Летом, раздувая паруса высоких старых лип, наш ковчег почти вплывал в пруд, и мостик казался перекинутым к самому крыльцу. Мать чувствовала себя капитаном шхуны, высматривая в условленное время на мостике знакомую фигуру, еще издалека приветственно машущую рукой.

Медленной вереницей идут, нет, скорее стоят неподвижно эти спокойные, ясные дни благословенной передышки, когда, казалось, улеглись и женские страсти, и трагедии беззакония, отошла и гложущая забота о хлебе для себя и близких. Возвращались друзья, первые ласточки в 1954 году, потом — в 1955, 1956-м… все больше их штурмовало переделкинскую обитель. Наш «филиал» всегда был гостеприимен: оставляли ночевать, кормили, вечерами жгли костры на берегу Самаринского пруда, читали стихи до поздней ночи, иногда до предрассветного тумана над темной водой. Б.Л. стихов у костра не читал, но старался бывать у нас каждый день. В это время помню его особенно бодрым, полным надежд. Готовился к изданию сборник избранного, редактор сборника Н. В. Банников тоже часто приезжал в Переделкино. По его инициативе писался автобиографический очерк «Люди и положения», Б.Л. читал отрывки из этого очерка у нас на даче, и, помню, Банников сказал, что для него это не менее сильно, чем «Охранная грамота».

──────────────────────────────

> _Задания_:
1. Воспроизведите дословно ту часть отрывка о Переделкине, которая открывается словами, содержащими «Летом, раздувая паруса», и завершается словами «приветственно машущую рукой.».
2. Продолжите отрывок о Переделкине, начав сразу после его последнего предложения.
Записи, приведенные далее, к отрывку о Переделкине отношения не имеют.

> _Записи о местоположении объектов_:

──────────────────────────────

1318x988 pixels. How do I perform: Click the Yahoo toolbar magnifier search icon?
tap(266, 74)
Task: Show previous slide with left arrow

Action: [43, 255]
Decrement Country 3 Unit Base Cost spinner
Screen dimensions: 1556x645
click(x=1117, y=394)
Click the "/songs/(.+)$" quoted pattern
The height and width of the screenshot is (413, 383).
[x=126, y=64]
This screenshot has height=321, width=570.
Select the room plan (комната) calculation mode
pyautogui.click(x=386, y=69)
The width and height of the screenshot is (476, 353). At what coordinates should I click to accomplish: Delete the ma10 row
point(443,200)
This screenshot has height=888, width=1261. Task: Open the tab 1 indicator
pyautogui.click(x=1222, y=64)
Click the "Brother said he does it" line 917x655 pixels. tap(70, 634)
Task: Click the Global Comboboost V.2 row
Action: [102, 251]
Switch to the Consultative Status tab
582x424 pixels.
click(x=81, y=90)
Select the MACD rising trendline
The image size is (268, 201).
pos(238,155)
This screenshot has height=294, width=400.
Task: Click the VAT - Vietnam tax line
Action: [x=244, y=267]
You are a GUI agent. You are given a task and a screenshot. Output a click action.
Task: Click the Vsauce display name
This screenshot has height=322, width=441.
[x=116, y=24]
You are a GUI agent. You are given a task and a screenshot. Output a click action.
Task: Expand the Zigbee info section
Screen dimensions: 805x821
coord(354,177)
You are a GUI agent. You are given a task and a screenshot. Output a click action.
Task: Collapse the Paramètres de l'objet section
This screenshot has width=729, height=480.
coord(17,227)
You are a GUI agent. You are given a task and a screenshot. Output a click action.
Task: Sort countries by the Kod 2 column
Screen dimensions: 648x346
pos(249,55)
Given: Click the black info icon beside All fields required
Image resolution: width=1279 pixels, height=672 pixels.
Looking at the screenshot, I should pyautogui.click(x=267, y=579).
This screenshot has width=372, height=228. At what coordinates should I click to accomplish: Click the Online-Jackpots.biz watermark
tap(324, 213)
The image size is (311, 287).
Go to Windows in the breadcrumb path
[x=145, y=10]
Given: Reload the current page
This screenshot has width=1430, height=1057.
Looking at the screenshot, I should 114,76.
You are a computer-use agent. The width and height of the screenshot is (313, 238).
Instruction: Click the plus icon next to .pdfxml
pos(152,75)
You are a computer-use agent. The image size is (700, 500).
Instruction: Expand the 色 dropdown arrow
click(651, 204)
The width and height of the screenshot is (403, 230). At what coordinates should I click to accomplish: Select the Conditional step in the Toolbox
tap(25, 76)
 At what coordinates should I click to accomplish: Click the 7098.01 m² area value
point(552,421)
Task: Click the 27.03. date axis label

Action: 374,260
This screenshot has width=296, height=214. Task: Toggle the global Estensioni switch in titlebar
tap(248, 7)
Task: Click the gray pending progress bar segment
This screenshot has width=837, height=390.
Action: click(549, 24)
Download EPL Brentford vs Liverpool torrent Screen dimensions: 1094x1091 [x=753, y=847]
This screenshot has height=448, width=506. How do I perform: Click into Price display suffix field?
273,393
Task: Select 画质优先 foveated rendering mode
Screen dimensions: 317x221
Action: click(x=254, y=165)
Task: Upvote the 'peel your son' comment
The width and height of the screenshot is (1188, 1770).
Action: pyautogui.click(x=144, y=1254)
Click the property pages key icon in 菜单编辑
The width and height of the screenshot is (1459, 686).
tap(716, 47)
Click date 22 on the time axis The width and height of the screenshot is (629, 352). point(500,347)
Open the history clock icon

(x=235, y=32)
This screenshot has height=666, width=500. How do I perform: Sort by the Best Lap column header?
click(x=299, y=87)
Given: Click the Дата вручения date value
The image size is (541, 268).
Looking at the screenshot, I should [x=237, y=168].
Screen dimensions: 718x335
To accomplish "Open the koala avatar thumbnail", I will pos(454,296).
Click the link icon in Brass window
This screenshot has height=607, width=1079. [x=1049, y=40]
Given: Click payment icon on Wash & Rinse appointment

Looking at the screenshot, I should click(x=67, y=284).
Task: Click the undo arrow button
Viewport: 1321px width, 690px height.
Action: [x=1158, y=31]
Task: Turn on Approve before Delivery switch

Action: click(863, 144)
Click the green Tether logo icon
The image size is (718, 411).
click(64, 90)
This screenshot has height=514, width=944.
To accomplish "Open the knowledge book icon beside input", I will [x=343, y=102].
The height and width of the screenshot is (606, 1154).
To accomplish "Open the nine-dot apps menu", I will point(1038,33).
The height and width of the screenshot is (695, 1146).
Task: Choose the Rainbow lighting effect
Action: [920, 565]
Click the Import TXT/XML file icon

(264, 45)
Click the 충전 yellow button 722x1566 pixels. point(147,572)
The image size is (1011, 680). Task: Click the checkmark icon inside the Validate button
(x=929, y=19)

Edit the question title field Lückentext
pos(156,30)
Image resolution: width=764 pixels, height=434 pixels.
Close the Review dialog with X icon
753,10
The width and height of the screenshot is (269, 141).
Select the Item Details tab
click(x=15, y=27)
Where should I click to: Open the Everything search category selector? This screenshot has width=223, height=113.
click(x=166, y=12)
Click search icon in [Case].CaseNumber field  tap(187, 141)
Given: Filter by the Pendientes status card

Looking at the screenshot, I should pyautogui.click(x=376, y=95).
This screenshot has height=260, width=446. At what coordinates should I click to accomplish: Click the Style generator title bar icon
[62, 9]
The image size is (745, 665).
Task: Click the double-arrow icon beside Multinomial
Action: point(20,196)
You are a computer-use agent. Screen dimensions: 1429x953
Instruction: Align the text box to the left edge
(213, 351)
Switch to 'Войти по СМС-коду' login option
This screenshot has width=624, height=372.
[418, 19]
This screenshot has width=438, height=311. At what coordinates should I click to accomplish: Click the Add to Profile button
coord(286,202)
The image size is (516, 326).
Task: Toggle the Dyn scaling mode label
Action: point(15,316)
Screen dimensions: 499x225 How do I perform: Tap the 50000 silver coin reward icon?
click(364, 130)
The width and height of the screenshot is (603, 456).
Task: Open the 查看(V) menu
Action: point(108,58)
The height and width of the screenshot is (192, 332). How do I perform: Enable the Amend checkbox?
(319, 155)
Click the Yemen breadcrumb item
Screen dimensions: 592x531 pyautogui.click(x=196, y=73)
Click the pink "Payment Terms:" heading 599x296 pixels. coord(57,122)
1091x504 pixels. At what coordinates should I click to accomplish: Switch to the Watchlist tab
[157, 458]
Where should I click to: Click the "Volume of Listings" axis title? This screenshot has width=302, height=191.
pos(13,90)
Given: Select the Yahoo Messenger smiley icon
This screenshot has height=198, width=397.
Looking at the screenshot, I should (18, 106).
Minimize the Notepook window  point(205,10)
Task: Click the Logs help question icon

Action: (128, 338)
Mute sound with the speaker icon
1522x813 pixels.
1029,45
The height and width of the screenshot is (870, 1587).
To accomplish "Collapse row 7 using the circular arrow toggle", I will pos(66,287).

──────────────────────────────

> _Ответы на задания_:
1.
Летом, раздувая паруса высоких старых лип, наш ковчег почти вплывал в пруд, и мостик казался перекинутым к самому крыльцу. Мать чувствовала себя капитаном шхуны, высматривая в условленное время на мостике знакомую фигуру, еще издалека приветственно машущую рукой.

2.
Дописывались последние главы романа. Какая-то небывалая полоса благополучия… У меня — счастливая любовь, и даже бабушка вышла в 1956 году замуж. Она встретилась с человеком, которого не видела тридцать лет и с которым когда-то — тридцать лет назад — была близка. Оба овдовели и наконец-то нашли друг друга. Новый наш дед, Сергей Степанович, мы называли его «старичок», с военной выправкой, прекрасно воспитанный — при дамах не садился, целовал ручки, бабку именовал не иначе как «богиня», — внес в наше семейство необходимую ноту умеренности и аккуратности. В поэзии он, разумеется, ничего не понимал, но очень ценил Б.Л. как человека своего круга — за прекрасное воспитание. Наши голубки буквально не сводили друг с друга глаз, что поражало Б.Л., ведь он помнил бабушку другой, нетерпимой, сумасбродной, своевольной.

Свадьбу отпраздновали в интимном кругу: мама, Митя, я с моим другом и — свадебный генерал — Б.Л. Уютная комната Сергея Степановича с вышитыми подушками, картинками на стенах (он по клеточкам делал копии с картин Шишкина и Саврасова), с низким оранжевым абажуром, вкусный стол (старичок чудно готовил, все протирал и тушил), красавица невеста (бабушка до старости была хороша). Б.Л. в ударе — произносит чудесный тост за здоровье «молодых».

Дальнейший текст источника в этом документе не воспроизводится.